- **EXERCISE REQUIREMENTS**: The answer should match the records character for character.

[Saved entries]
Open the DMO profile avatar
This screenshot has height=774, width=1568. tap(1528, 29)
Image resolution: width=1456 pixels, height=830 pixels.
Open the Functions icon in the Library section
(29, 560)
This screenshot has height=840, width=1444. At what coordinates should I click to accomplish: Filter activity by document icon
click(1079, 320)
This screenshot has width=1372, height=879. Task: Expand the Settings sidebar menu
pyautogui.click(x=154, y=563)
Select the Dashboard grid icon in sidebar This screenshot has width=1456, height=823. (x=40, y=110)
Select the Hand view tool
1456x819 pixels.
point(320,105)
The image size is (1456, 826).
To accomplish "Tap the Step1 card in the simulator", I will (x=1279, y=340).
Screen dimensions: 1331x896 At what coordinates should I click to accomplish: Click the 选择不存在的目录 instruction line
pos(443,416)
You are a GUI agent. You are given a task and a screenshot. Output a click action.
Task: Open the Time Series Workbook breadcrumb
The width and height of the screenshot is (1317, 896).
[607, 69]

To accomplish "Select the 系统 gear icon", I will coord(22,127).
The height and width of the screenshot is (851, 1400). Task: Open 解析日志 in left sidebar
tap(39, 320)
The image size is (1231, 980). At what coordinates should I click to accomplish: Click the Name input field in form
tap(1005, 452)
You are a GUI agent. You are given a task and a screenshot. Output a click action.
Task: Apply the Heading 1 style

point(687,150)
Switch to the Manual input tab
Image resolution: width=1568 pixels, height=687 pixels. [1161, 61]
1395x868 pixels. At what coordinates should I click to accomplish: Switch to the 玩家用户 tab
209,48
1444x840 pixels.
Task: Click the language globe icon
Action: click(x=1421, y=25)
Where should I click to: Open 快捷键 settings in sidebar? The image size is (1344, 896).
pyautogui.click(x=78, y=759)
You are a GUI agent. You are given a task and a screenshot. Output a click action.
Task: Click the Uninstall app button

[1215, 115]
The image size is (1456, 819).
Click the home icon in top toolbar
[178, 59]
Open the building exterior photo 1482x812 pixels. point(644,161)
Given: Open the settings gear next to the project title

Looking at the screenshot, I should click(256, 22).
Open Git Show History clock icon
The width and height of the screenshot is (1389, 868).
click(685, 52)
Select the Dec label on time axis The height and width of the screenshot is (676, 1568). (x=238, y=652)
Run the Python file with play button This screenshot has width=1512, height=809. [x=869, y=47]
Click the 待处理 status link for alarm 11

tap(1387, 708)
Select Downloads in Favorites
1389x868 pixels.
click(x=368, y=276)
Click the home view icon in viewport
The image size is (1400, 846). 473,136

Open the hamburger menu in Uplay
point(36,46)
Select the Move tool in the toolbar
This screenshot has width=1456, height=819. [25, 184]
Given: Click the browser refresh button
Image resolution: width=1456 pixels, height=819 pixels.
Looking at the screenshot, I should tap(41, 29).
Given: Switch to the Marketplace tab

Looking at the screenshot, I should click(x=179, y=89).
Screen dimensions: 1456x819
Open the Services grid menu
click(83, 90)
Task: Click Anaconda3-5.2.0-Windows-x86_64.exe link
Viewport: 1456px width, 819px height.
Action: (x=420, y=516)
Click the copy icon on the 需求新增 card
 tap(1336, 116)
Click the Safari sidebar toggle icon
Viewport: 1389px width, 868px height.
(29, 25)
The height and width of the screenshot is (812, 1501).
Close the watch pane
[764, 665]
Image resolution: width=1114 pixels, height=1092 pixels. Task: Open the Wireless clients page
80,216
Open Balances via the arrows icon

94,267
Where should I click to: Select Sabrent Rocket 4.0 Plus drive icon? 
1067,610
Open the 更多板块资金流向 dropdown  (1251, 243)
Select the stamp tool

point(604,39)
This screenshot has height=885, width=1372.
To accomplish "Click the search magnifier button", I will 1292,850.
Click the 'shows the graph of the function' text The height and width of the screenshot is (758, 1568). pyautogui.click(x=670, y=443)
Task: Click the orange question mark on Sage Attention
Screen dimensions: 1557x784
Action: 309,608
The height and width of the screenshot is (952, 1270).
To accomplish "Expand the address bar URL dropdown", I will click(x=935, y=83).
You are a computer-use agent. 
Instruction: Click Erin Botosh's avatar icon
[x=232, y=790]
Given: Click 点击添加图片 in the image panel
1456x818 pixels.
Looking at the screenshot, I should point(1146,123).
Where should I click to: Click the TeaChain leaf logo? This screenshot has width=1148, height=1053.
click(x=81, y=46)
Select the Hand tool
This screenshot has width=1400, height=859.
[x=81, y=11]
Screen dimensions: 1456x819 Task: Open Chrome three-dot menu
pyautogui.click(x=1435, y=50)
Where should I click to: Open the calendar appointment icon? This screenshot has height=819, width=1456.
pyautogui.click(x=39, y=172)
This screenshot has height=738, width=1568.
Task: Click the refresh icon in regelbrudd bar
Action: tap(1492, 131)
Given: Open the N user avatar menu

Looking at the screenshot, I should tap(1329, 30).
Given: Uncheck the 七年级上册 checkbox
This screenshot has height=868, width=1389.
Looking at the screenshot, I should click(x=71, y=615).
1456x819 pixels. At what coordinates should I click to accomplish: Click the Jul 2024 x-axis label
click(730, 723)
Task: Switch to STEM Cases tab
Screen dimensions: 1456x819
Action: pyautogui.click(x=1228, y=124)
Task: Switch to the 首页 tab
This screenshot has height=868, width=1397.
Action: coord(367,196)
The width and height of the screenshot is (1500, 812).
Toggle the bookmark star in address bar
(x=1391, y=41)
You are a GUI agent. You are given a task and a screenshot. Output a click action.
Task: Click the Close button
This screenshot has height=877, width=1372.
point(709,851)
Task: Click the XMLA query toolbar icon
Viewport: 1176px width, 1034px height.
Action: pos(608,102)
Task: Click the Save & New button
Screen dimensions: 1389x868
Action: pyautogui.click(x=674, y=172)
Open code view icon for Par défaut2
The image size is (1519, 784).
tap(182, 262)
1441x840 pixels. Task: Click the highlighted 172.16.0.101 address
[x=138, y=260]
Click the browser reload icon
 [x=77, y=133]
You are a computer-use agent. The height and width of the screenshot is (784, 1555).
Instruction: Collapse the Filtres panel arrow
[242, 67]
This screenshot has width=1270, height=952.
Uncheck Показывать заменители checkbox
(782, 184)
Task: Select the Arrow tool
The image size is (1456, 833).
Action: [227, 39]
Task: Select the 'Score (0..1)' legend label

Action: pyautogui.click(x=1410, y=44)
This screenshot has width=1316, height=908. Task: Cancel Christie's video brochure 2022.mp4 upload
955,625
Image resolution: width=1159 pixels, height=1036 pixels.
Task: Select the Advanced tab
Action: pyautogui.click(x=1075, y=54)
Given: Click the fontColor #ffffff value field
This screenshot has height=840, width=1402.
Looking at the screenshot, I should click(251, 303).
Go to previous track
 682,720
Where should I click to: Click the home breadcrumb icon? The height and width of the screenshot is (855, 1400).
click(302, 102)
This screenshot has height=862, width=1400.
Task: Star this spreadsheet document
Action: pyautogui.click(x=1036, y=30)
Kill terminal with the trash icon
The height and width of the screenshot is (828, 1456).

- **RESPONSE BELOW**:
Open the DMO profile avatar
This screenshot has height=774, width=1568. tap(1528, 29)
Image resolution: width=1456 pixels, height=830 pixels.
Open the Functions icon in the Library section
(29, 560)
This screenshot has height=840, width=1444. At what coordinates should I click to accomplish: Filter activity by document icon
click(1079, 320)
This screenshot has width=1372, height=879. Task: Expand the Settings sidebar menu
pyautogui.click(x=154, y=563)
Select the Dashboard grid icon in sidebar This screenshot has width=1456, height=823. (x=40, y=110)
Select the Hand view tool
1456x819 pixels.
point(320,105)
The image size is (1456, 826).
To accomplish "Tap the Step1 card in the simulator", I will (x=1279, y=340).
Screen dimensions: 1331x896 At what coordinates should I click to accomplish: Click the 选择不存在的目录 instruction line
pos(443,416)
You are a GUI agent. You are given a task and a screenshot. Output a click action.
Task: Open the Time Series Workbook breadcrumb
The width and height of the screenshot is (1317, 896).
[607, 69]

To accomplish "Select the 系统 gear icon", I will coord(22,127).
The height and width of the screenshot is (851, 1400). Task: Open 解析日志 in left sidebar
tap(39, 320)
The image size is (1231, 980). At what coordinates should I click to accomplish: Click the Name input field in form
tap(1005, 452)
You are a GUI agent. You are given a task and a screenshot. Output a click action.
Task: Apply the Heading 1 style

point(687,150)
Switch to the Manual input tab
Image resolution: width=1568 pixels, height=687 pixels. [1161, 61]
1395x868 pixels. At what coordinates should I click to accomplish: Switch to the 玩家用户 tab
209,48
1444x840 pixels.
Task: Click the language globe icon
Action: click(x=1421, y=25)
Where should I click to: Open 快捷键 settings in sidebar? The image size is (1344, 896).
pyautogui.click(x=78, y=759)
You are a GUI agent. You are given a task and a screenshot. Output a click action.
Task: Click the Uninstall app button

[1215, 115]
The image size is (1456, 819).
Click the home icon in top toolbar
[178, 59]
Open the building exterior photo 1482x812 pixels. point(644,161)
Given: Open the settings gear next to the project title

Looking at the screenshot, I should click(256, 22).
Open Git Show History clock icon
The width and height of the screenshot is (1389, 868).
click(685, 52)
Select the Dec label on time axis The height and width of the screenshot is (676, 1568). (x=238, y=652)
Run the Python file with play button This screenshot has width=1512, height=809. [x=869, y=47]
Click the 待处理 status link for alarm 11

tap(1387, 708)
Select Downloads in Favorites
1389x868 pixels.
click(x=368, y=276)
Click the home view icon in viewport
The image size is (1400, 846). 473,136

Open the hamburger menu in Uplay
point(36,46)
Select the Move tool in the toolbar
This screenshot has width=1456, height=819. [25, 184]
Given: Click the browser refresh button
Image resolution: width=1456 pixels, height=819 pixels.
Looking at the screenshot, I should tap(41, 29).
Given: Switch to the Marketplace tab

Looking at the screenshot, I should click(x=179, y=89).
Screen dimensions: 1456x819
Open the Services grid menu
click(83, 90)
Task: Click Anaconda3-5.2.0-Windows-x86_64.exe link
Viewport: 1456px width, 819px height.
Action: (x=420, y=516)
Click the copy icon on the 需求新增 card
 tap(1336, 116)
Click the Safari sidebar toggle icon
Viewport: 1389px width, 868px height.
(29, 25)
The height and width of the screenshot is (812, 1501).
Close the watch pane
[764, 665]
Image resolution: width=1114 pixels, height=1092 pixels. Task: Open the Wireless clients page
80,216
Open Balances via the arrows icon

94,267
Where should I click to: Select Sabrent Rocket 4.0 Plus drive icon? 
1067,610
Open the 更多板块资金流向 dropdown  (1251, 243)
Select the stamp tool

point(604,39)
This screenshot has height=885, width=1372.
To accomplish "Click the search magnifier button", I will 1292,850.
Click the 'shows the graph of the function' text The height and width of the screenshot is (758, 1568). pyautogui.click(x=670, y=443)
Task: Click the orange question mark on Sage Attention
Screen dimensions: 1557x784
Action: 309,608
The height and width of the screenshot is (952, 1270).
To accomplish "Expand the address bar URL dropdown", I will click(x=935, y=83).
You are a computer-use agent. 
Instruction: Click Erin Botosh's avatar icon
[x=232, y=790]
Given: Click 点击添加图片 in the image panel
1456x818 pixels.
Looking at the screenshot, I should point(1146,123).
Where should I click to: Click the TeaChain leaf logo? This screenshot has width=1148, height=1053.
click(x=81, y=46)
Select the Hand tool
This screenshot has width=1400, height=859.
[x=81, y=11]
Screen dimensions: 1456x819 Task: Open Chrome three-dot menu
pyautogui.click(x=1435, y=50)
Where should I click to: Open the calendar appointment icon? This screenshot has height=819, width=1456.
pyautogui.click(x=39, y=172)
This screenshot has height=738, width=1568.
Task: Click the refresh icon in regelbrudd bar
Action: tap(1492, 131)
Given: Open the N user avatar menu

Looking at the screenshot, I should tap(1329, 30).
Given: Uncheck the 七年级上册 checkbox
This screenshot has height=868, width=1389.
Looking at the screenshot, I should click(x=71, y=615).
1456x819 pixels. At what coordinates should I click to accomplish: Click the Jul 2024 x-axis label
click(730, 723)
Task: Switch to STEM Cases tab
Screen dimensions: 1456x819
Action: pyautogui.click(x=1228, y=124)
Task: Switch to the 首页 tab
This screenshot has height=868, width=1397.
Action: coord(367,196)
The width and height of the screenshot is (1500, 812).
Toggle the bookmark star in address bar
(x=1391, y=41)
You are a GUI agent. You are given a task and a screenshot. Output a click action.
Task: Click the Close button
This screenshot has height=877, width=1372.
point(709,851)
Task: Click the XMLA query toolbar icon
Viewport: 1176px width, 1034px height.
Action: pos(608,102)
Task: Click the Save & New button
Screen dimensions: 1389x868
Action: pyautogui.click(x=674, y=172)
Open code view icon for Par défaut2
The image size is (1519, 784).
tap(182, 262)
1441x840 pixels. Task: Click the highlighted 172.16.0.101 address
[x=138, y=260]
Click the browser reload icon
 [x=77, y=133]
You are a computer-use agent. The height and width of the screenshot is (784, 1555).
Instruction: Collapse the Filtres panel arrow
[242, 67]
This screenshot has width=1270, height=952.
Uncheck Показывать заменители checkbox
(782, 184)
Task: Select the Arrow tool
The image size is (1456, 833).
Action: [227, 39]
Task: Select the 'Score (0..1)' legend label

Action: pyautogui.click(x=1410, y=44)
This screenshot has width=1316, height=908. Task: Cancel Christie's video brochure 2022.mp4 upload
955,625
Image resolution: width=1159 pixels, height=1036 pixels.
Task: Select the Advanced tab
Action: pyautogui.click(x=1075, y=54)
Given: Click the fontColor #ffffff value field
This screenshot has height=840, width=1402.
Looking at the screenshot, I should click(251, 303).
Go to previous track
 682,720
Where should I click to: Click the home breadcrumb icon? The height and width of the screenshot is (855, 1400).
click(302, 102)
This screenshot has height=862, width=1400.
Task: Star this spreadsheet document
Action: pyautogui.click(x=1036, y=30)
Kill terminal with the trash icon
The height and width of the screenshot is (828, 1456).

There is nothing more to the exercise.